Accompagnement et présence

 

  • QUESTION : Mon père est en train de mourir et j’ai besoin d’aide. Il a un cancer en phase terminale et j’ai très peur qu’il se mette à souffrir. J’ai envie de l’accompagner dans ce processus et j’ai très peur d’être complètement submergé.

  • ECKHART TOLLE : En fait, vous n’avez pas peur de votre père en train de mourir. Vous avez vraiment peur de vos pensées à ce sujet. Vos pensées à ce sujet créent la peur. Et je relève dans votre question que toutes les choses dont vous avez peur ne se produisent pas pour l’instant. Vous dites « j’ai peur qu’il se mette à souffrir » », « j’ai très peur d’être complètement submergé ». Toute cette peur provient de ce que vous en pensez.

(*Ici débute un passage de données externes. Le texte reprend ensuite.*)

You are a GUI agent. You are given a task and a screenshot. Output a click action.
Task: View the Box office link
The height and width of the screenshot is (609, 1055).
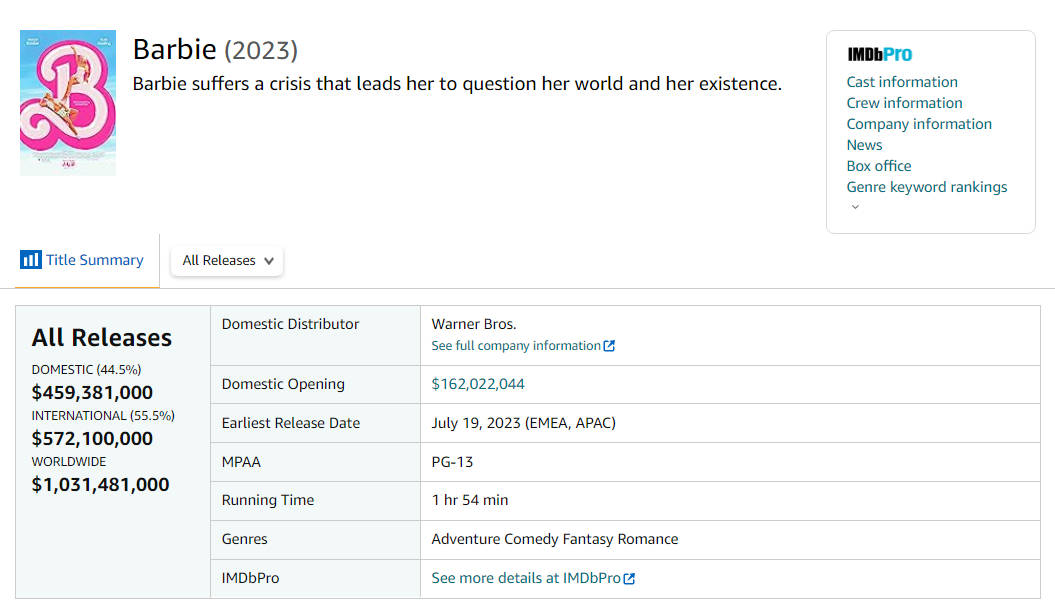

  • Vous remarquerez que dans le moment réel, quand vous êtes assis auprès de lui, faites quelque chose pour lui, quand vous l’écoutez, lui parlez, il n’y a pas de peur. Vous serez capable d’être présent « ici et maintenant » et vous ne serez pas submergé par ce moment présent avec votre père mourant, mais dès que vous allez dans la tête, vous êtes submergé.

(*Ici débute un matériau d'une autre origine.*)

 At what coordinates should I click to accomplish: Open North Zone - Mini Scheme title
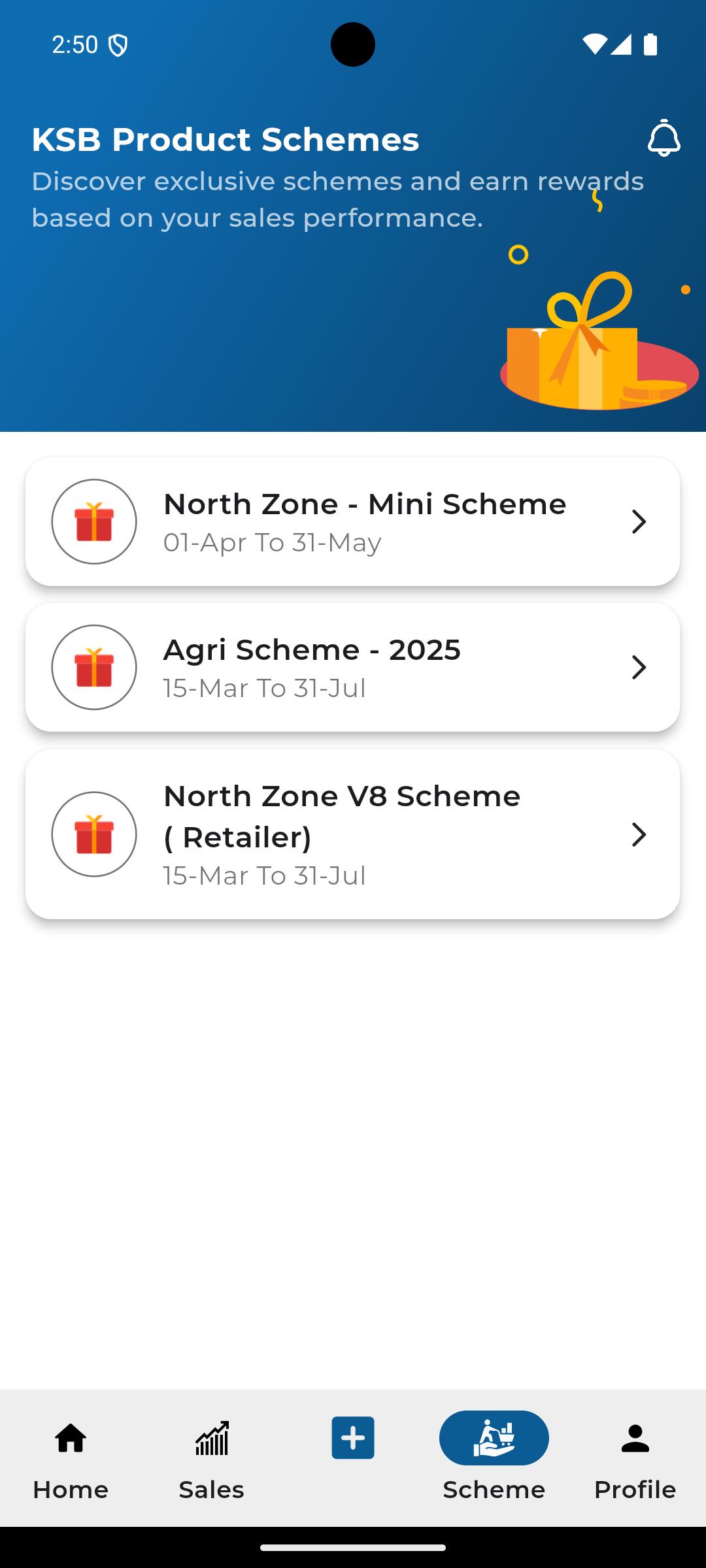tap(365, 504)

  • La plus belle chose que vous puissiez faire pour votre papa, c’est être présent pour lui, quitter le mental et permettre à cette situation, la mort, de vous amener complètement dans le moment présent. Permettez-lui – personne ne doutera que c’est un défi énorme – de vous entraîner dans la présence absolue et si vous pouvez être là pour lui, dans la présence absolue, c’est la plus belle aide que vous pouvez lui apporter. Il se peut qu’il vous rejoigne dans cette présence.
  • Ensuite, à tout moment de ce processus de mort qui pourrait prendre des semaines, des mois ou (qui sait ?) parfois un an ou deux, à chaque moment, vous pouvez être totalement là et juste faire ce que l’instant requiert. C’est la façon de vivre en toute circonstance. Ultimement, c’est vivre en étant éveillé où le moment présent est le point focal de votre attention, le reste n’étant que des choses pratiques, le passé, le futur...

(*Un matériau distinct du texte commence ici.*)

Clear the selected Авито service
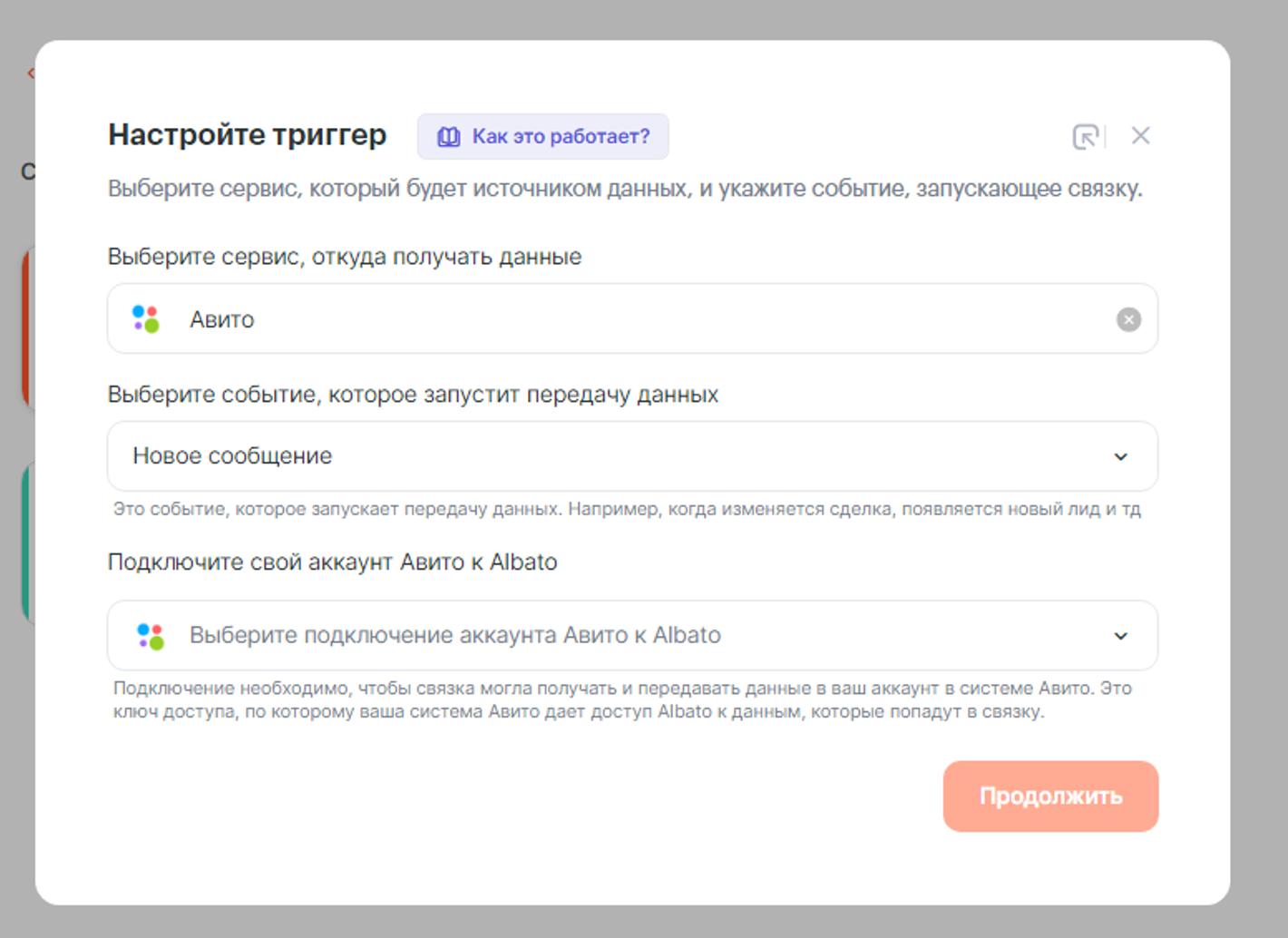Viewport: 1288px width, 938px height. pos(1128,319)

  • Ici, vous pouvez donc à la fois vivre un changement d’état de conscience grâce à cela et en utilisant cette expérience douloureuse, mais qui peut aussi favoriser l’éveil... Vous l’utilisez et vous la renversez : vous retournez quelque chose qui aurait été considéré comme entièrement négatif et douloureux dans l’ancien mode de conscience. Je ne dis pas qu’il n’y a plus de douleur.
  • Même dans le moment présent, assis auprès de lui, il peut y avoir de la douleur, mais vous ne vous sentirez pas submergé. Vous sentirez la douleur, la douleur émotionnelle. Et vous acceptez cela. Ce n’est pas alors un problème qui vous submerge. C’est juste là. Vous lui permettez d’être et il y a alors un approfondissement. Vous sentez alors quelque chose au-dessous de la douleur, une paix en dessous. Il peut y avoir les deux. Il y a la douleur et il y a un sentiment plus profond de paix en dessous quand vous êtes présent.
  • Donc, le principal pour vous est de ne pas permettre à vos pensées de vous attirer hors du moment présent. En ce cas, vous n’êtes d’aucune aide pour votre papa si vous êtes plein de nervosité : « Je ne peux plus supporter ça ! ». Pourquoi est-ce insupportable ? Parce que vous êtes en train de penser à quelque chose qui n’est pas ici. Ce moment est tel qu’il est et il est simple.
  • Donc, vous pouvez mourir avec lui, mourir au faux soi. Et pour lui, la mort peut être un éveil à qui il est au-delà de la forme. Votre pratique revient donc à renoncer au futur, à renoncer au penser, lequel est le futur.